Instruction – Continue the forum thread below on chess engine pondering and memory bandwidth, starting after the last line shown.

Document excerpt –
◆ ◆ ◆ ◆ ◆
Pondering and memory bandwidth

Discussion of chess software programming and technical issues.

Moderator: Ras

MattieShoes
Posts: 718
Joined: Fri Mar 20, 2009 8:59 pm

Re: Pondering and memory bandwidth

Post by MattieShoes »

Thanks for the help. :-) Strange, it never even occurred to me that I could test this in a minute or two without bothering y'all :-P

I started four engines so all memory was allocated but they were idle. then i threw the first one into analyze mode, waited 30 seconds, threw the second into analyze mode, waited 30 seconds, etc.

First three are essentially identical -- the second one actually ran marginally faster than the first. memory alignment, OS overhead, I don't know. Fourth one is about 2-3% slower.

After the first four, I figured I should test a 5th just to verify that it would in fact suck to run 5 engines simultaneously on a 4 core box. It came out about 87% slower than the average of the first four.

And because my life isn't complete if I don't graph everything I can get my hands on:
Image[/img]
wgarvin
Posts: 838
Joined: Thu Jul 05, 2007 5:03 pm
Location: British Columbia, Canada

Re: Pondering and memory bandwidth

Post by wgarvin »
◆ ◆ ◆ ◆ ◆
Material provided –
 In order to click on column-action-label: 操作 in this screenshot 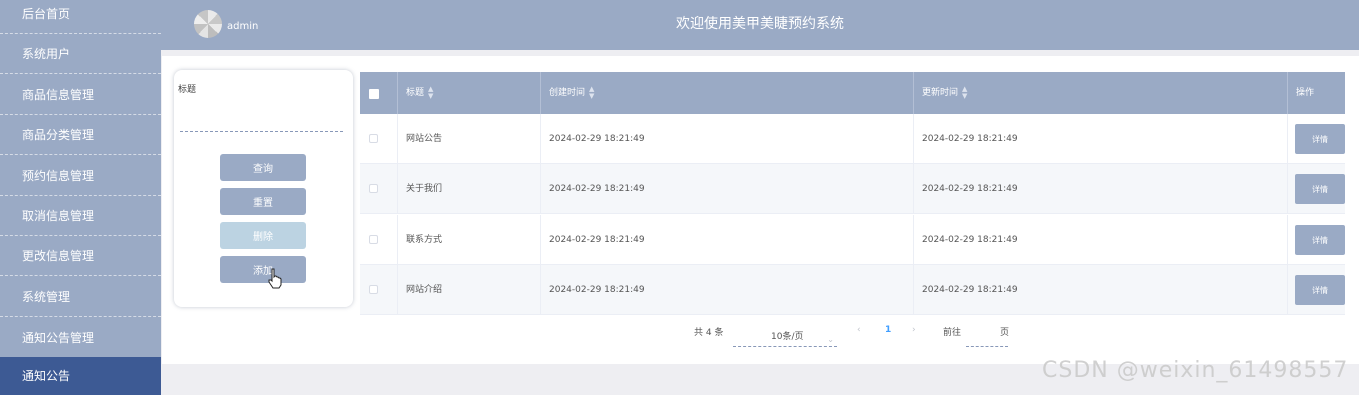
◆ ◆ ◆ ◆ ◆
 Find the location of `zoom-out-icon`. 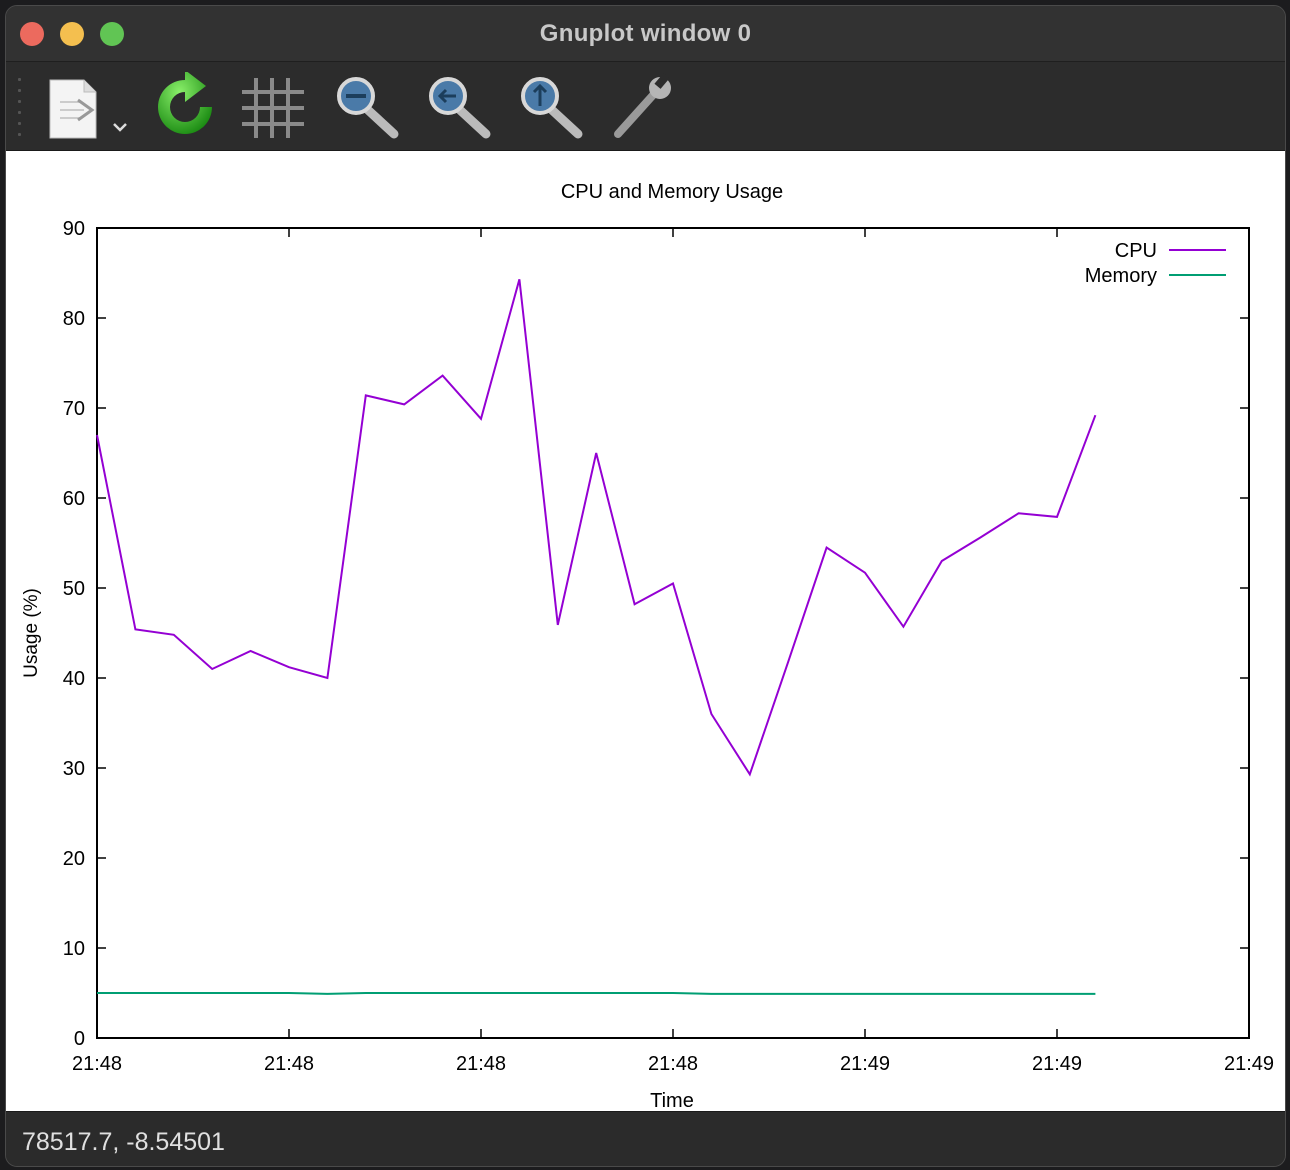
◆ ◆ ◆ ◆ ◆
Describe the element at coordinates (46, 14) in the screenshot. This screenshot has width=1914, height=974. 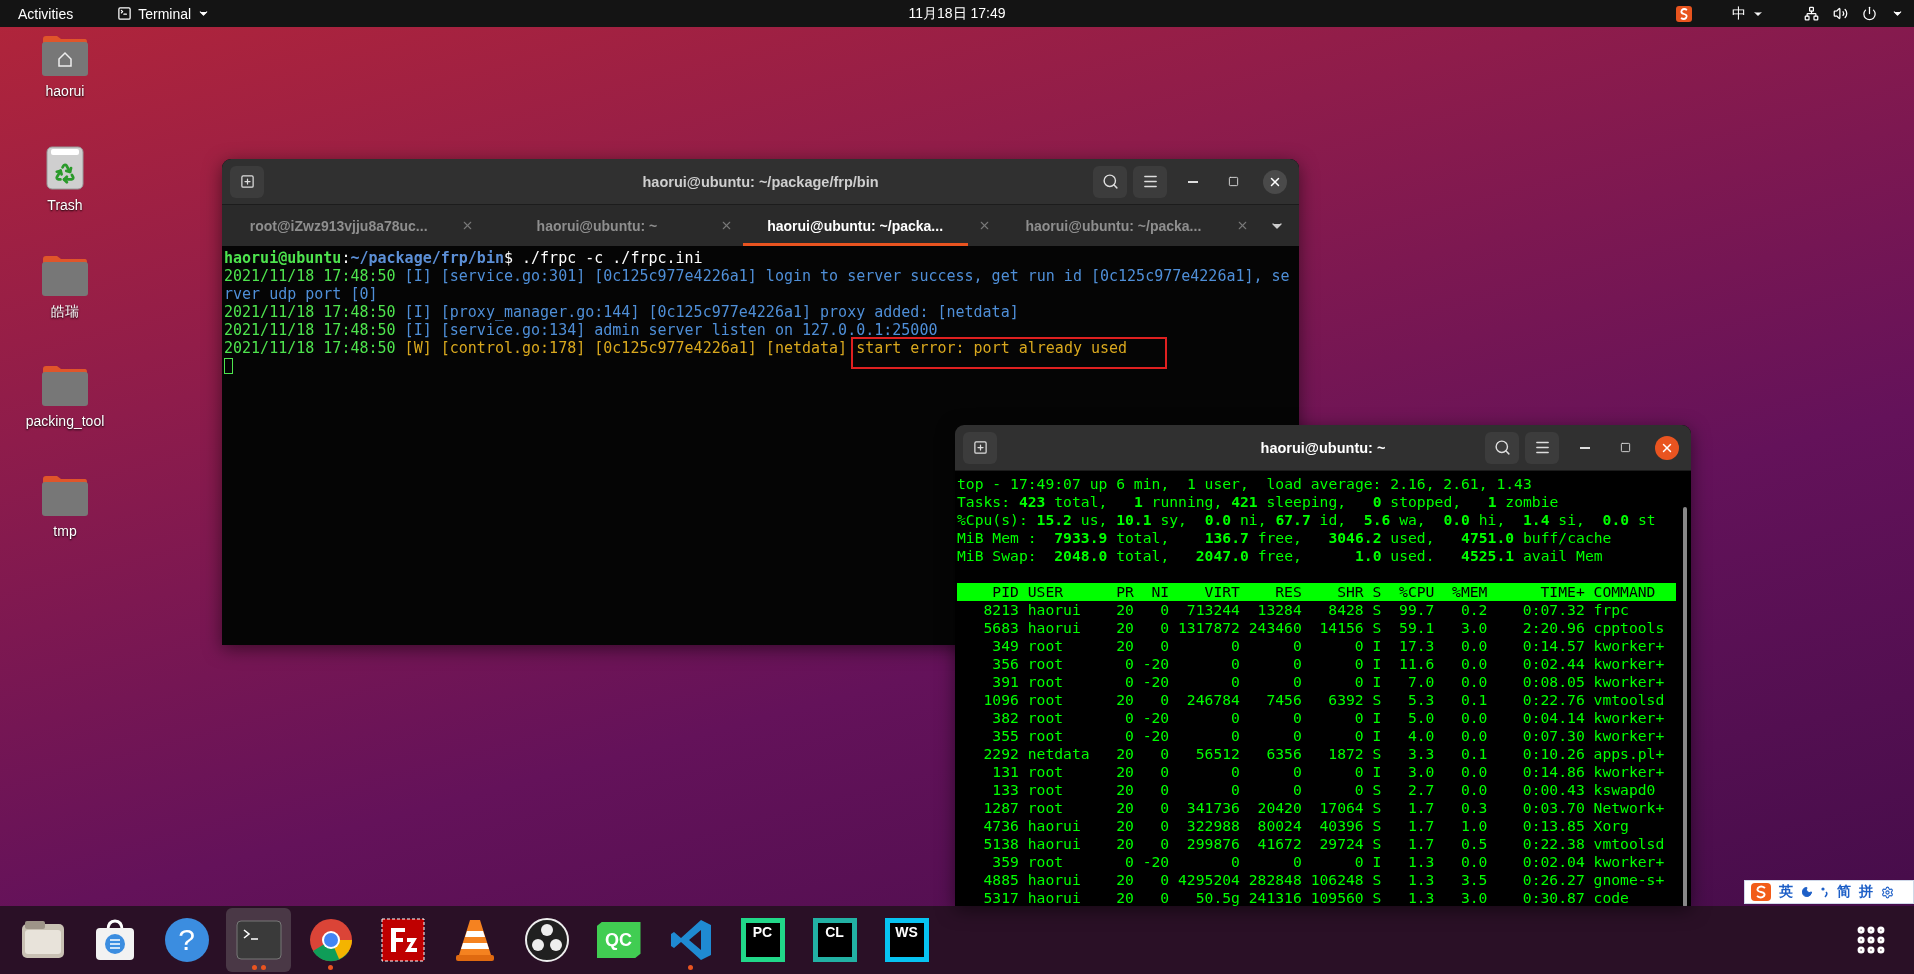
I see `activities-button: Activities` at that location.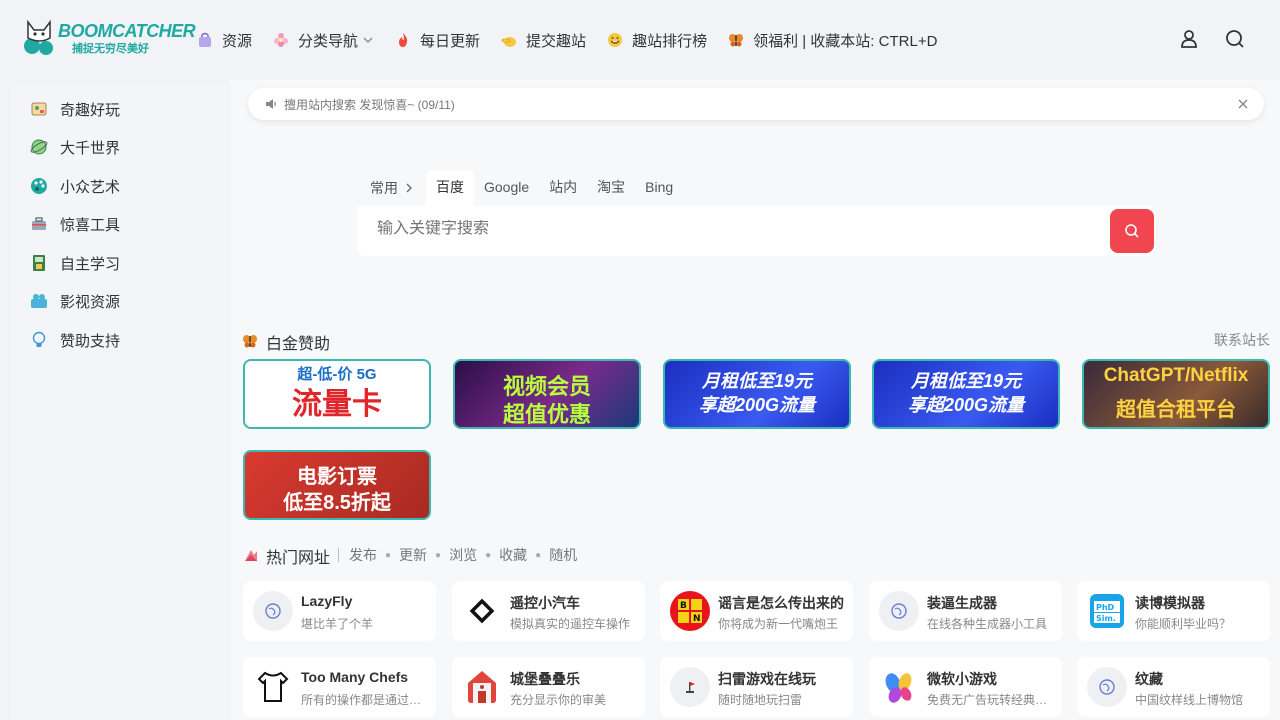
◆ ◆ ◆ ◆ ◆
Output –
Gian-Carlo Pascutto wrote:
bob wrote: There are some other issues, such as the magic move generation tables, that will stress most any cache size prior to the nehalem boxes with 8mb L3 and beyond...
In real games only a small part of those tables is active at any given time. Rank/File occupation is not random.
Are you sure about that? The magic tables are used to answer questions about all of the positions encountered in the search tree, not just the over-the-board position. I would kind of expect a large fraction of the cachelines making up the table to be touched during any given search?
Gian-Carlo Pascutto
Posts: 1260
Joined: Sat Dec 13, 2008 7:00 pm

Re: Pondering and memory bandwidth

Post by Gian-Carlo Pascutto »

wgarvin wrote:
Gian-Carlo Pascutto wrote:
bob wrote: There are some other issues, such as the magic move generation tables, that will stress most any cache size prior to the nehalem boxes with 8mb L3 and beyond...
In real games only a small part of those tables is active at any given time. Rank/File occupation is not random.
Are you sure about that? The magic tables are used to answer questions about all of the positions encountered in the search tree, not just the over-the-board position. I would kind of expect a large fraction of the cachelines making up the table to be touched during any given search?
You're repeating what Bob already said and what I rebutted above.

Even if you touch the entire table, as long as temporal locality is good enough for the cache to be effective, you're not hitting main memory a lot.

If you'd be hitting main memory a lot, you'd be slow, and magic movegen wouldn't be interesting.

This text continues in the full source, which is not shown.